Dataset excerpts
####
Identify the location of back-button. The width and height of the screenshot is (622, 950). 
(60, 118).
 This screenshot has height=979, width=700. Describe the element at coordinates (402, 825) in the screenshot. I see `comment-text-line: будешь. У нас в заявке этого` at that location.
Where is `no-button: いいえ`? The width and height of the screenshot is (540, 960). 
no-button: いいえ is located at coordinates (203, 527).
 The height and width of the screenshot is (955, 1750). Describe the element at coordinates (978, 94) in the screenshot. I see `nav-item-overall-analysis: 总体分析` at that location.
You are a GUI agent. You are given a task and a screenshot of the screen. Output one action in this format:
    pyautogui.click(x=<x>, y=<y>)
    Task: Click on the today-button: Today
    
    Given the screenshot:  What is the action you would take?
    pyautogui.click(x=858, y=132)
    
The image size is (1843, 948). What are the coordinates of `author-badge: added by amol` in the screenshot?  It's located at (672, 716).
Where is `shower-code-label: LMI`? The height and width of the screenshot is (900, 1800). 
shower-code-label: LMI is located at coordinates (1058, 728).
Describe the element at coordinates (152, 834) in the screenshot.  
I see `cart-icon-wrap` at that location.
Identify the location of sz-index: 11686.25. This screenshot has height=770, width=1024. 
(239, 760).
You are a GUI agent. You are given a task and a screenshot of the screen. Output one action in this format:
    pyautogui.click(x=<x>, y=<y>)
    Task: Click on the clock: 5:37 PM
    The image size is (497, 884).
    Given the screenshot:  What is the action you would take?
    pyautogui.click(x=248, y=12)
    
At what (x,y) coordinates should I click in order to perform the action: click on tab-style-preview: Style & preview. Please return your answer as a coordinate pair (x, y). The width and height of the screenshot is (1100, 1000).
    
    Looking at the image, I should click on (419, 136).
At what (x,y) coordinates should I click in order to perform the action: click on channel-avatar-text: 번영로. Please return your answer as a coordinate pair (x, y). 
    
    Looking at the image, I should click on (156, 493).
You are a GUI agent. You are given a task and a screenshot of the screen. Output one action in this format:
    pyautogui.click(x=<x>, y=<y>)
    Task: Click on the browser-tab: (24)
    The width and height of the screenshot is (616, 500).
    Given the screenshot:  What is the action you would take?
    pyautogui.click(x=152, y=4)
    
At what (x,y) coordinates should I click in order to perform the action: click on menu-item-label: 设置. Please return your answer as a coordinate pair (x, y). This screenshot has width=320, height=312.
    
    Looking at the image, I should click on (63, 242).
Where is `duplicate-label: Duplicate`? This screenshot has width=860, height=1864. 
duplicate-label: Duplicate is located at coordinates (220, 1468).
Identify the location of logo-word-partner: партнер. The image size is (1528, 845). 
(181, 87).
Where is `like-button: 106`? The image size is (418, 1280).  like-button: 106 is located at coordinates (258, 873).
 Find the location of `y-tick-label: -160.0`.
####
▸ Directions for this task
Please print the items verbatim, from the line containing "Identify the location of logo-word-partner: партнер." through the final line of the items, keeping both of those lines.

▸ Answer to this problem
Identify the location of logo-word-partner: партнер. The image size is (1528, 845). 
(181, 87).
Where is `like-button: 106`? The image size is (418, 1280).  like-button: 106 is located at coordinates (258, 873).
 Find the location of `y-tick-label: -160.0`.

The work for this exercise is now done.